Cold vs. Warm Compresses
One of the most important decisions is whether to apply cold or warmth to the site, and the answer depends on the drug. Cold compresses are used for most vesicant chemotherapy agents. Cold narrows blood vessels and slows the spread of the drug, keeping it contained so the body can reabsorb it locally. Warm compresses do the opposite: they encourage the drug to disperse into a wider area, diluting its concentration so it causes less damage in any one spot.
Warm compresses are specifically recommended for vinca alkaloids, etoposide, and oxaliplatin, as well as for vasopressors (where cold would worsen the blood vessel constriction already causing the problem), solutions with extreme pH levels, and highly concentrated fluids. When it’s unclear which approach is best, the choice may come down to patient comfort combined with other treatments. Compresses are applied for 15 to 20 minutes at a time, repeated several times a day for 24 to 48 hours.
Antidotes
Certain extravasations have specific antidotes that can be administered through the existing IV line or injected directly around the affected area. For anthracycline chemotherapy drugs, a protective agent can be given intravenously to neutralize the drug in tissue. For vasopressor extravasation, a medication that reverses blood vessel constriction is injected locally around the site. For high-concentration and high-osmolarity solutions, an enzyme that breaks down the barrier between cells can be used to help the leaked fluid spread and absorb more quickly, reducing the concentration of damage in one spot.
Potential Long-Term Complications
Most extravasation injuries, when caught early and treated promptly, heal without permanent consequences. But severe or delayed cases can lead to significant problems. Tissue necrosis, where skin and deeper tissue die, sometimes requires surgical removal of the dead tissue (debridement) or skin grafting to repair the wound. Nerve damage at the site can cause lasting numbness or tingling. Scarring may limit future IV access in that area.
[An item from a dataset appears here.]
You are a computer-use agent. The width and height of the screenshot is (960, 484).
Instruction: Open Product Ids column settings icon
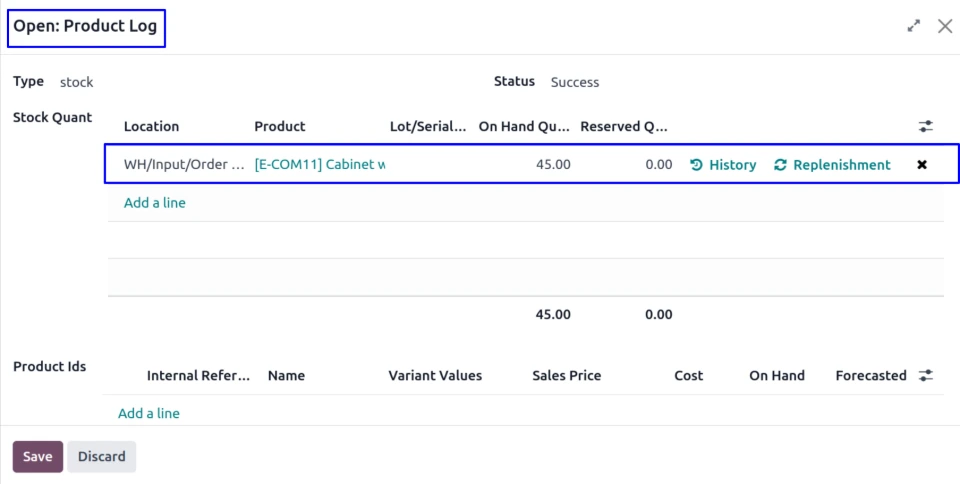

In rare but serious cases, the volume of leaked fluid can build up enough pressure in a confined space of the arm or hand to cause compartment syndrome. The warning signs are severe: pain that seems far worse than the injury should cause, pale or cool fingers, numbness, and inability to move the affected hand or fingers. This is a surgical emergency. Even with successful treatment, one published case documented moderate disability in the affected hand 15 months later, including weakness, reduced sensation in the fingers, and persistent functional limitations.
How Extravasation Is Prevented
Prevention starts with where and how the IV is placed. Certain locations on the body carry higher risk. Joints are avoided because they’re difficult to secure and, if a vesicant leaks, nearby nerves and tendons are vulnerable. The inner elbow (antecubital fossa) is also a poor choice because extravasation there is extremely difficult to detect early due to the depth of tissue.
During infusion of high-risk drugs, monitoring is more intensive than with routine IVs. Staff check for blood return in the line before and during administration, which confirms the catheter tip is still properly seated inside the vein. Flushing the line with saline between medications helps verify that the pathway is clear. The site is watched for any swelling, redness, or firmness.
Your own awareness plays a role too. If you’re receiving chemotherapy or another vesicant drug through an IV, you should know what to watch for. Any new burning, stinging, or change in sensation at the IV site is worth reporting immediately, even if it seems minor. Pain is the earliest and most reliable warning sign, and catching an extravasation in the first moments makes every subsequent treatment more effective.